INSTRUCTIONS TO FOLLOW> Copy every line from the records below that carries the word "search".

Records from a data source:
□ □ □

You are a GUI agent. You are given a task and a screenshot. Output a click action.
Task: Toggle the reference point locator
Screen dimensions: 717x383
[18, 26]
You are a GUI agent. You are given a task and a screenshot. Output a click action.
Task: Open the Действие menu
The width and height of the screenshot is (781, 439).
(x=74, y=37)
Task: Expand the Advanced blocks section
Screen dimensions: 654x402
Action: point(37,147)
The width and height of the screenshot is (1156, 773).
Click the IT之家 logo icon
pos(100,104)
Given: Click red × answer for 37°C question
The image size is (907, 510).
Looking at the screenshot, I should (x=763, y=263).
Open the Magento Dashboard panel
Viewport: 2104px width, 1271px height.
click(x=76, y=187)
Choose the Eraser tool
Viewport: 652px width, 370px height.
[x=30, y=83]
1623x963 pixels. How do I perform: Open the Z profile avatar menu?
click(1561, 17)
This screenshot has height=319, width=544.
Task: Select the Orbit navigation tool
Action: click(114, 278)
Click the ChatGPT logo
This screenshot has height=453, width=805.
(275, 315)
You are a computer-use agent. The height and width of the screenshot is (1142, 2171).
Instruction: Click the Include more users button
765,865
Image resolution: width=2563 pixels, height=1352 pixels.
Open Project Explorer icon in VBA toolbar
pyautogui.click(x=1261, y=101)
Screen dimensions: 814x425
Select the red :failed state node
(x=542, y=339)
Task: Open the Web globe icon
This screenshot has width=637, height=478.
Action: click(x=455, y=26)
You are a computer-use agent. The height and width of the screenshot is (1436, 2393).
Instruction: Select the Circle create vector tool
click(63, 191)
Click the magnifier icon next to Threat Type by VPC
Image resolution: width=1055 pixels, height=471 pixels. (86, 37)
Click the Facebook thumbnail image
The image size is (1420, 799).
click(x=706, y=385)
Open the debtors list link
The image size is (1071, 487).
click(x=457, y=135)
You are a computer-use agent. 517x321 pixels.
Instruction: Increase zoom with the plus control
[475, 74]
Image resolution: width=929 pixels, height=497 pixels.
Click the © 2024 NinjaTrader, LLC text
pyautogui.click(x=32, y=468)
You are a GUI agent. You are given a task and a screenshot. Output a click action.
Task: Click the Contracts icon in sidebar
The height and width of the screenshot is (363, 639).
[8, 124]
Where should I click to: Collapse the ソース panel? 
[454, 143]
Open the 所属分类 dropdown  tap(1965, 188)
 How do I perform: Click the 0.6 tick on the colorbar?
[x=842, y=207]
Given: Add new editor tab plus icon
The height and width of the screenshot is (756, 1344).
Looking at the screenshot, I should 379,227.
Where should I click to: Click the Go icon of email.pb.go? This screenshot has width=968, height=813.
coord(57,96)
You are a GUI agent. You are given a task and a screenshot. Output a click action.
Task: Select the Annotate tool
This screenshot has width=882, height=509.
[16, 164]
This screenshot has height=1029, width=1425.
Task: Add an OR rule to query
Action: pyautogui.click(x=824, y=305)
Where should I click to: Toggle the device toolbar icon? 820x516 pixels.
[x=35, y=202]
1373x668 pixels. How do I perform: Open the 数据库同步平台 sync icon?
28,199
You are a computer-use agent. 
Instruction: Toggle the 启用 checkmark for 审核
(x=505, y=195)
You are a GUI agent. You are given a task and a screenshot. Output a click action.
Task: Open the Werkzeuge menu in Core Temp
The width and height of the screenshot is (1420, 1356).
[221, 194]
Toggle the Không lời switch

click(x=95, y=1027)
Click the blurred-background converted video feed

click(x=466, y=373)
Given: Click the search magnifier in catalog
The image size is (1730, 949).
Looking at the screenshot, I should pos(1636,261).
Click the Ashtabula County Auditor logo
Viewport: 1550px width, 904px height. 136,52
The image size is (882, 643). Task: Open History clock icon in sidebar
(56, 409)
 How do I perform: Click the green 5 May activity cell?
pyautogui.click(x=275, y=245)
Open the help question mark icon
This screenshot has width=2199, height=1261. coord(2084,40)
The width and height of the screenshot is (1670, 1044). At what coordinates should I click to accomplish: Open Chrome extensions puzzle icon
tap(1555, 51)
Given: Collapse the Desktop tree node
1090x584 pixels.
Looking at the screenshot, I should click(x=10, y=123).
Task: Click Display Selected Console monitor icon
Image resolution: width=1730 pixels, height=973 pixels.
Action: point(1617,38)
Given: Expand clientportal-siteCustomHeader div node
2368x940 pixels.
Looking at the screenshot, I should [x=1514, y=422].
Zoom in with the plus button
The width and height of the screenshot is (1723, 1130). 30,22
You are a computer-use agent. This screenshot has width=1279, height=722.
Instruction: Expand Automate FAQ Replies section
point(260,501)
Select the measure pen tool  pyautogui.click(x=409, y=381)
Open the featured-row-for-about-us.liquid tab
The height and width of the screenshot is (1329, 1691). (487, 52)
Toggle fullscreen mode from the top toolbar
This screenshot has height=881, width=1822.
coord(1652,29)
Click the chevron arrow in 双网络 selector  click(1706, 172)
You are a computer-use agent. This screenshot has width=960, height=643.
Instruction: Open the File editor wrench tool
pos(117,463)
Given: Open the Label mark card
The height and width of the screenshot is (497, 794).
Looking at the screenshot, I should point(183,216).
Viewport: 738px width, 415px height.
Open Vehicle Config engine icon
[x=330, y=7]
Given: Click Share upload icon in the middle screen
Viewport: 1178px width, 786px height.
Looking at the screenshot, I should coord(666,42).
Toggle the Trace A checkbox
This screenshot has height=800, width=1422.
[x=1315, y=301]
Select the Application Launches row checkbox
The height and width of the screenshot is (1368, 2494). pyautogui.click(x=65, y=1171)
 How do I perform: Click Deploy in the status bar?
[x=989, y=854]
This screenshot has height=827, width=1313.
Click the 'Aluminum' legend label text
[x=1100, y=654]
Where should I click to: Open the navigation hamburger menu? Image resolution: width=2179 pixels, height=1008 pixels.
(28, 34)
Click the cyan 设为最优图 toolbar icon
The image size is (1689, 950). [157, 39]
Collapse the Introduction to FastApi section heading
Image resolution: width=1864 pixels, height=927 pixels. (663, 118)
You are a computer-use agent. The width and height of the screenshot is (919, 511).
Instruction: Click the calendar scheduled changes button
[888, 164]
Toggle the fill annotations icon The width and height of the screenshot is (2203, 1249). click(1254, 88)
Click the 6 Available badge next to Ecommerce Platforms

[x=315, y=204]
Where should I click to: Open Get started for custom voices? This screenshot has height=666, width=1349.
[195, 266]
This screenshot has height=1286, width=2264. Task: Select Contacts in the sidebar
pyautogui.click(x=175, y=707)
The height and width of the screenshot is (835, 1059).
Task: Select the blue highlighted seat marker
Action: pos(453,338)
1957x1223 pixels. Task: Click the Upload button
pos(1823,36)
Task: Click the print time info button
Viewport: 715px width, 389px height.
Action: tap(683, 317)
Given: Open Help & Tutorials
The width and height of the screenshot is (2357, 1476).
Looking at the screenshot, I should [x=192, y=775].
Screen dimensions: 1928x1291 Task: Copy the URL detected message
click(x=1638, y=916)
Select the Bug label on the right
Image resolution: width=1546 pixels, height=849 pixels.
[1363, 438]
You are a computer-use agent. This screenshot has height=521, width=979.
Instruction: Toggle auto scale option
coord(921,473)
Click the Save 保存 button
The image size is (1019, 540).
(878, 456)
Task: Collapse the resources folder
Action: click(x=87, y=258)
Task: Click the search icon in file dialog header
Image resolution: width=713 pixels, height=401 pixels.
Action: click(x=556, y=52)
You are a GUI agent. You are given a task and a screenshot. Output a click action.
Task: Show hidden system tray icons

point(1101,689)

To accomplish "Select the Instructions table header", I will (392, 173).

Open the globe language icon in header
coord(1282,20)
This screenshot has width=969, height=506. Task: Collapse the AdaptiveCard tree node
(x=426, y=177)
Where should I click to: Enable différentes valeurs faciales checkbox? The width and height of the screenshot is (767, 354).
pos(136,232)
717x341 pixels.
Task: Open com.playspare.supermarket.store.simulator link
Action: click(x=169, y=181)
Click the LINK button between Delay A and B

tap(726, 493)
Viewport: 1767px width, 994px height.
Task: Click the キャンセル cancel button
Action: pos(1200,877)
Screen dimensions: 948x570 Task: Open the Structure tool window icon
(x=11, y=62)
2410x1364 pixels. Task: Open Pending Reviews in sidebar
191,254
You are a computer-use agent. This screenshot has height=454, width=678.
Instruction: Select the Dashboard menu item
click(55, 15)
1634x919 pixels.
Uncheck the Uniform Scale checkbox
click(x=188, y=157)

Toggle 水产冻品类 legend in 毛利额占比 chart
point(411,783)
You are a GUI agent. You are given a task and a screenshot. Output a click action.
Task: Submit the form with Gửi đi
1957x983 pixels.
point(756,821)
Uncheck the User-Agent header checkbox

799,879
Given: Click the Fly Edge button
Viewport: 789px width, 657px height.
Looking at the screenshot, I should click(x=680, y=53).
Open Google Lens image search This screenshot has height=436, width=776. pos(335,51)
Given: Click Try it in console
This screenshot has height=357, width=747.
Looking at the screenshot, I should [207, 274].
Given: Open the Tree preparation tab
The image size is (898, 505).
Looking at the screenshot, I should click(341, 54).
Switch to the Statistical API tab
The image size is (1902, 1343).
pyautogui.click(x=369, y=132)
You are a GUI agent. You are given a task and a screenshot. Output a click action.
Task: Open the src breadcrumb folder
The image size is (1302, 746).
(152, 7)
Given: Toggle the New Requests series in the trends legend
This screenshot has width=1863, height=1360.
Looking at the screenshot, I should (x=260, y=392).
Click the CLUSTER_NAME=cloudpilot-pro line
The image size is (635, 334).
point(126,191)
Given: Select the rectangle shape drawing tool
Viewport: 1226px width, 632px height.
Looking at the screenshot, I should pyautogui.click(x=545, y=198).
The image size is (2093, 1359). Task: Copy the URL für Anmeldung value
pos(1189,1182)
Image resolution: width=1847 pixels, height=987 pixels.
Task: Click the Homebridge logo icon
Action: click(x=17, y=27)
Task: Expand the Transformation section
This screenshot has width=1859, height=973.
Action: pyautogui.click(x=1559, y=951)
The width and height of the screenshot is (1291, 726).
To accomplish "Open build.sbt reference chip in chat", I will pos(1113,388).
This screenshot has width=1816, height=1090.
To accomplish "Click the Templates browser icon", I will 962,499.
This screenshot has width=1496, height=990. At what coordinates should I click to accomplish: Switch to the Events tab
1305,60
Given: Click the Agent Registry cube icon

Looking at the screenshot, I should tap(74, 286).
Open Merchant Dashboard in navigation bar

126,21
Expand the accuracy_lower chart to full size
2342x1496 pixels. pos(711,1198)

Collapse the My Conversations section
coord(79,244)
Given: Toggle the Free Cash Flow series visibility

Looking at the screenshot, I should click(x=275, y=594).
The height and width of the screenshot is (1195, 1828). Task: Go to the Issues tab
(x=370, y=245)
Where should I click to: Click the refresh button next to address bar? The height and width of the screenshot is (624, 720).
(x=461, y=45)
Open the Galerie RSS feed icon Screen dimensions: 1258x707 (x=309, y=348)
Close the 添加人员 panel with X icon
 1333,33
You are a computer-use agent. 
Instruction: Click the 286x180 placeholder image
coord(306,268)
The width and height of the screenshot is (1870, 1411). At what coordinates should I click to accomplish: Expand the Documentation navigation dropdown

□ □ □

REPLY TO THE EXERCISE>
Given: Click the search magnifier in catalog
Task: Click the search icon in file dialog header
Open Google Lens image search This screenshot has height=436, width=776. pos(335,51)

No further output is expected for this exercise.